Monday, March 07, 2016

TV: The Tired Show

THE GOOD WIFE is winding up it's seventh (and final) season on CBS and it couldn't happen a minute sooner.


tv

When ABC's REVENGE wrapped up last May, there were some who argued that the show had run its course and was out of twists and turns.

We disagreed on that but there truly is no where else for THE GOOD WIFE to go.

The show opened up with a wife disgraced by her husband's scandal as he was under investigation.

The show wraps up with Alicia (Julianna Margulies) again dealing with her husband, Governor Peter Florrick (Chris North), the subject of a grand jury investigation.

The show began with Alicia starting as a minor player at a law firm headed by, among others, the hideous Diane Lockhart (Christine Baranski) and, despite Alicia opening a firm with partner Cary Agos (Matt Czuchry) before moving on to her own practice, it winds down with her back at Diane's law firm as a flunky.

The good wife, the show appears to preach, is the consummate failure.

Seven seasons added up to nothing.

Alicia has no friends.

Does that not bother anyone?

At one point, she had Kalinda (Archie Panjabi) but, between Margulies inability to get along with co-stars and the show runners loathing of Kalinda after their attempt to turn her into a woman turned on by her ex-husband beating her backfired, Kalinda was sent packing.

There's been no one since.

And let's not pretend Cush Jumbo's Lucca is anything but a minor token added due to viewers' constant criticism about just how White this show has been -- Chicago (the show's setting) may have produced the first US President of color but, outside of drug dealers and other criminals, it hasn't really produced any characters of note in shades other than White.

That's the really sad thing -- or maybe honest one about this show.

It was created by preachy do gooders who think/thought they had all the answers but their stories, repeatedly told, were about White people who helped other White people and, every now and then, maybe a person of color.

For some unknown reason, they had a really hard time seeing people of color as attorneys capable of carrying storylines.

The closest they came to one was Wendy Scott-Carr (played by Anika Noni Rose) who was little more than a fictionalized Omarosa (the diva/villian of season one of THE APPRENTICE).

Seven seasons.

They could tackle racism as a storyline . . . via this minor character or that briefly appearing.


No one was supposed to ever notice or comment on that.


Or the somewhat weak stands for what was right became less and less as the show progressed.


There was the illegal spying, which the series came out on the right side of (against), but which the writing delivered Alicia from via blackmailing Senator Bill Nelson of Florida.
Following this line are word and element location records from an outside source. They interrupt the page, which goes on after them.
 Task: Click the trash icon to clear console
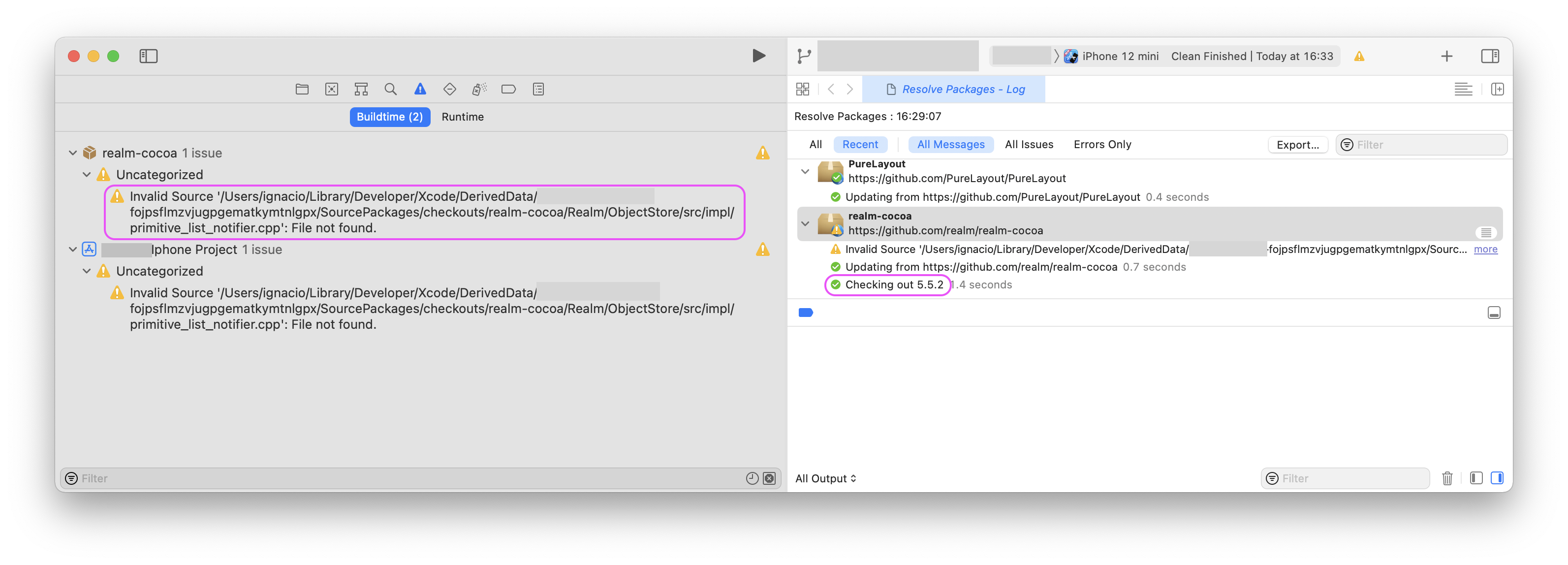point(1447,478)
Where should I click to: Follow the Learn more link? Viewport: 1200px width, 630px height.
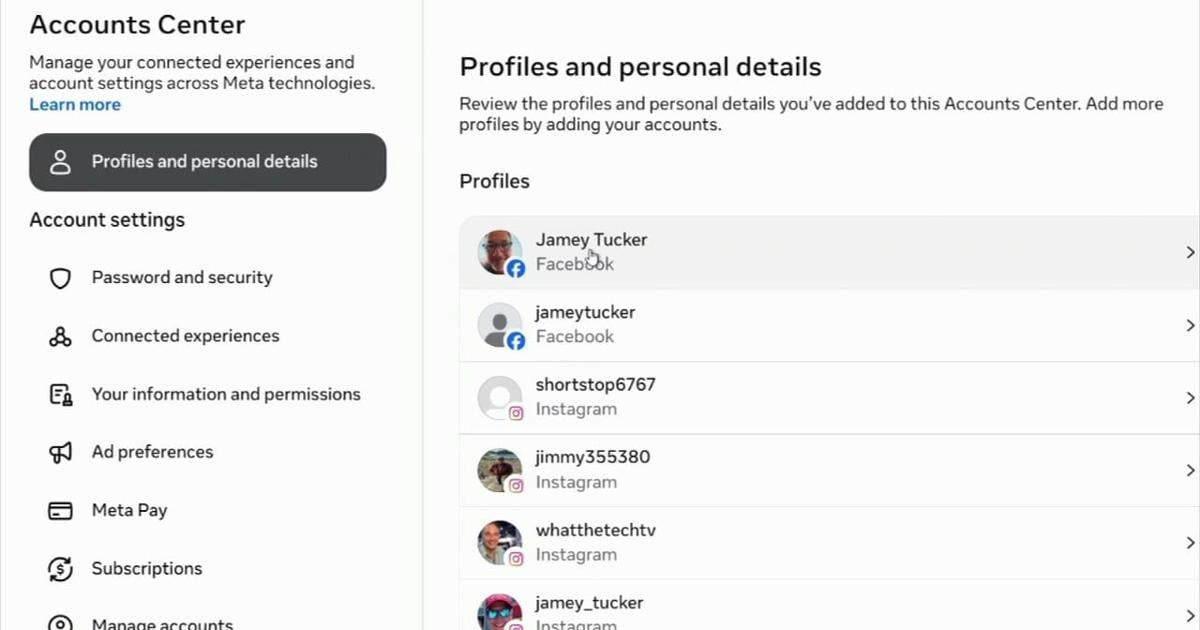(75, 105)
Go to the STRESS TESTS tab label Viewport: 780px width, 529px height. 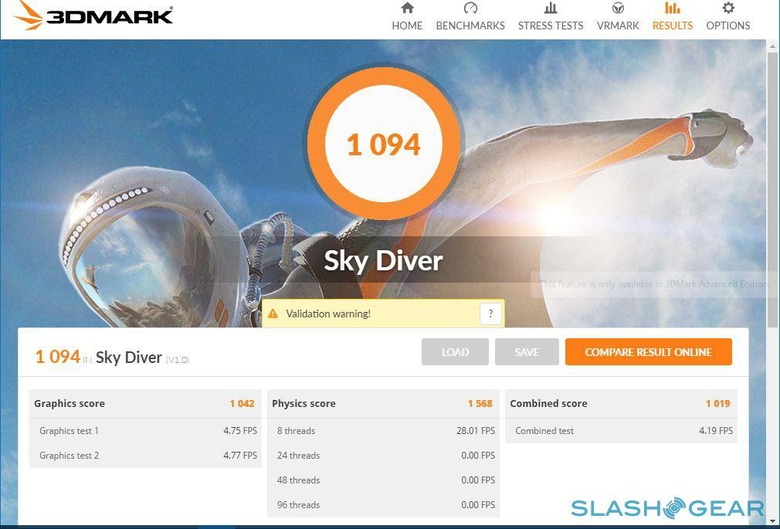[x=550, y=25]
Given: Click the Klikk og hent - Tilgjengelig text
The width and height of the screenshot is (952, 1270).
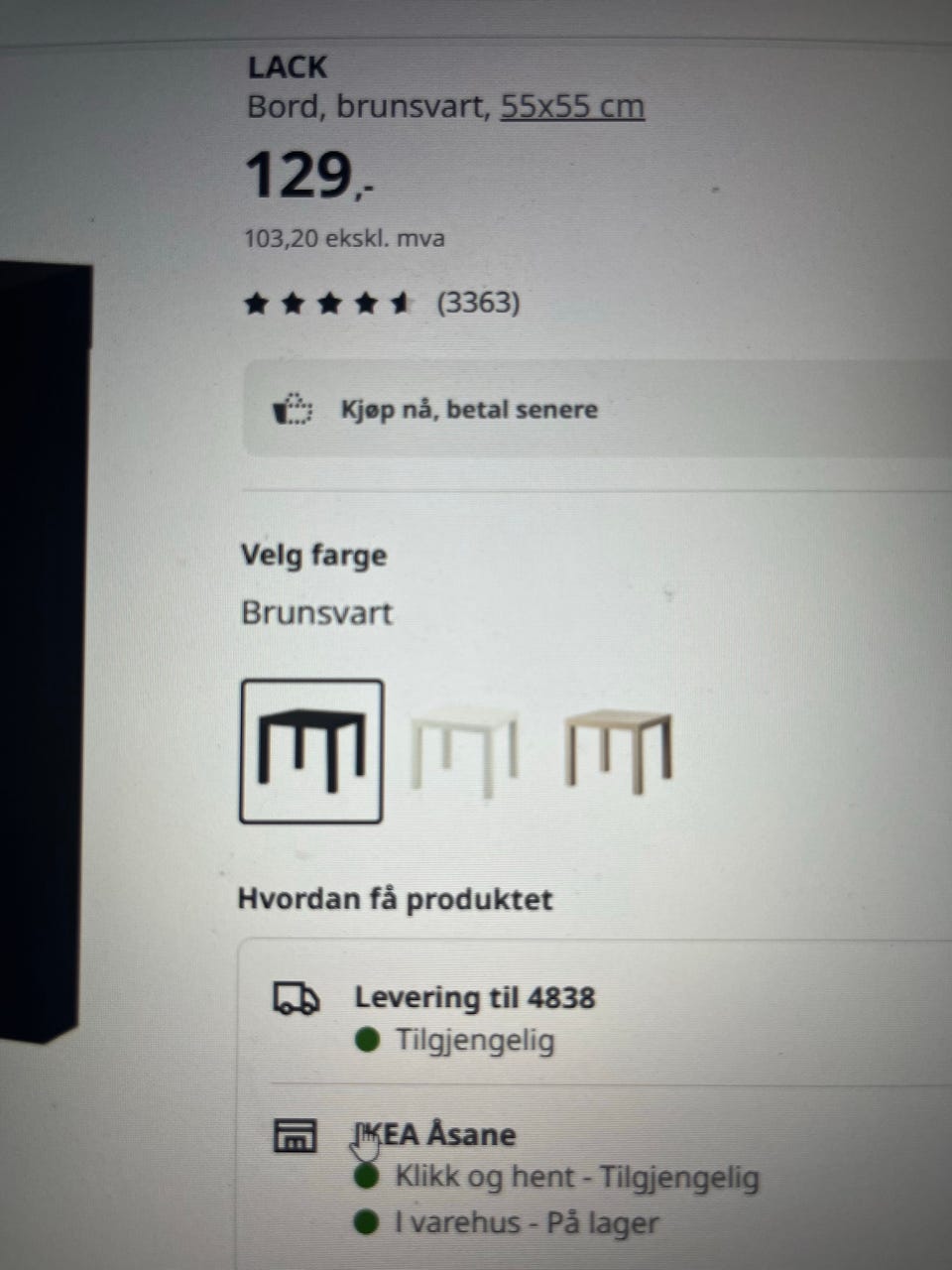Looking at the screenshot, I should point(577,1178).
This season it's putting up the pretense that The Drone War is something to embrace.


It's not as bad as MADAM SECRETARY but few things ever are.

The show has been the biggest disappointment because it had so much promise.


Sunday saw Alicia explaining to her latest (White) lover that she and her husband had an arrangement -- they stayed together for the public relations and power but took to bed whom they wanted.


Alicia never seemed sadder.

By season seven, there's no one left to root for.

CBS' SCORPION is a hit not because of the plots but because you care for all the main characters.

On THE GOOD WIFE, there's no one left to root for.

The characters have become as tired as the repeating storylines -- and as dead end.